Requirement
Exact copies of all the entries below are expected in the answer.

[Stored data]

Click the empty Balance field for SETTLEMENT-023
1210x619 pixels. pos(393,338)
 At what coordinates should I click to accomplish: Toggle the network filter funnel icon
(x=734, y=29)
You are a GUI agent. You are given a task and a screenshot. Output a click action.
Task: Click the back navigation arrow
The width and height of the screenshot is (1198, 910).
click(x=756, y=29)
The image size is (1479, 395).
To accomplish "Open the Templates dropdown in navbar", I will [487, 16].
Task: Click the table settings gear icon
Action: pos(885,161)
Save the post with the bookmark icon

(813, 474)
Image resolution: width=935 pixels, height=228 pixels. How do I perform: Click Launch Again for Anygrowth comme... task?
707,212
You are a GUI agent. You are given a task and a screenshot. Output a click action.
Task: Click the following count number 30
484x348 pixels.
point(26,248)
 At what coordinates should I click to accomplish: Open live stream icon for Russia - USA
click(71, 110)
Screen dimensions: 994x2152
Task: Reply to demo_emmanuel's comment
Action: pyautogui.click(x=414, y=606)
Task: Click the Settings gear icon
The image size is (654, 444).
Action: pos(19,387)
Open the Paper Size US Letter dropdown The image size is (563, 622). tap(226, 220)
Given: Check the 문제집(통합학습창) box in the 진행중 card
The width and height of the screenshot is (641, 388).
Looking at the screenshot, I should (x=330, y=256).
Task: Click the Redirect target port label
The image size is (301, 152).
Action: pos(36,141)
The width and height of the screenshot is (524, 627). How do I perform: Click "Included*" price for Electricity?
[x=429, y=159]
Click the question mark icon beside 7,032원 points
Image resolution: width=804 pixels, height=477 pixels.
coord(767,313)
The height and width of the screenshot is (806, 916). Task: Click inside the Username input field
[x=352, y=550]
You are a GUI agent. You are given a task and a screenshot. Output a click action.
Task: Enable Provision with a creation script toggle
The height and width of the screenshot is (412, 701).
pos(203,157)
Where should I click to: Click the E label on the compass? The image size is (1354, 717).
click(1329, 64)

Worked solution
Click the empty Balance field for SETTLEMENT-023
1210x619 pixels. pos(393,338)
 At what coordinates should I click to accomplish: Toggle the network filter funnel icon
(x=734, y=29)
You are a GUI agent. You are given a task and a screenshot. Output a click action.
Task: Click the back navigation arrow
The width and height of the screenshot is (1198, 910).
click(x=756, y=29)
The image size is (1479, 395).
To accomplish "Open the Templates dropdown in navbar", I will [487, 16].
Task: Click the table settings gear icon
Action: pos(885,161)
Save the post with the bookmark icon

(813, 474)
Image resolution: width=935 pixels, height=228 pixels. How do I perform: Click Launch Again for Anygrowth comme... task?
707,212
You are a GUI agent. You are given a task and a screenshot. Output a click action.
Task: Click the following count number 30
484x348 pixels.
point(26,248)
 At what coordinates should I click to accomplish: Open live stream icon for Russia - USA
click(71, 110)
Screen dimensions: 994x2152
Task: Reply to demo_emmanuel's comment
Action: pyautogui.click(x=414, y=606)
Task: Click the Settings gear icon
The image size is (654, 444).
Action: pos(19,387)
Open the Paper Size US Letter dropdown The image size is (563, 622). tap(226, 220)
Given: Check the 문제집(통합학습창) box in the 진행중 card
The width and height of the screenshot is (641, 388).
Looking at the screenshot, I should (x=330, y=256).
Task: Click the Redirect target port label
The image size is (301, 152).
Action: pos(36,141)
The width and height of the screenshot is (524, 627). How do I perform: Click "Included*" price for Electricity?
[x=429, y=159]
Click the question mark icon beside 7,032원 points
Image resolution: width=804 pixels, height=477 pixels.
coord(767,313)
The height and width of the screenshot is (806, 916). Task: Click inside the Username input field
[x=352, y=550]
You are a GUI agent. You are given a task and a screenshot. Output a click action.
Task: Enable Provision with a creation script toggle
The height and width of the screenshot is (412, 701).
pos(203,157)
Where should I click to: Click the E label on the compass? The image size is (1354, 717).
click(1329, 64)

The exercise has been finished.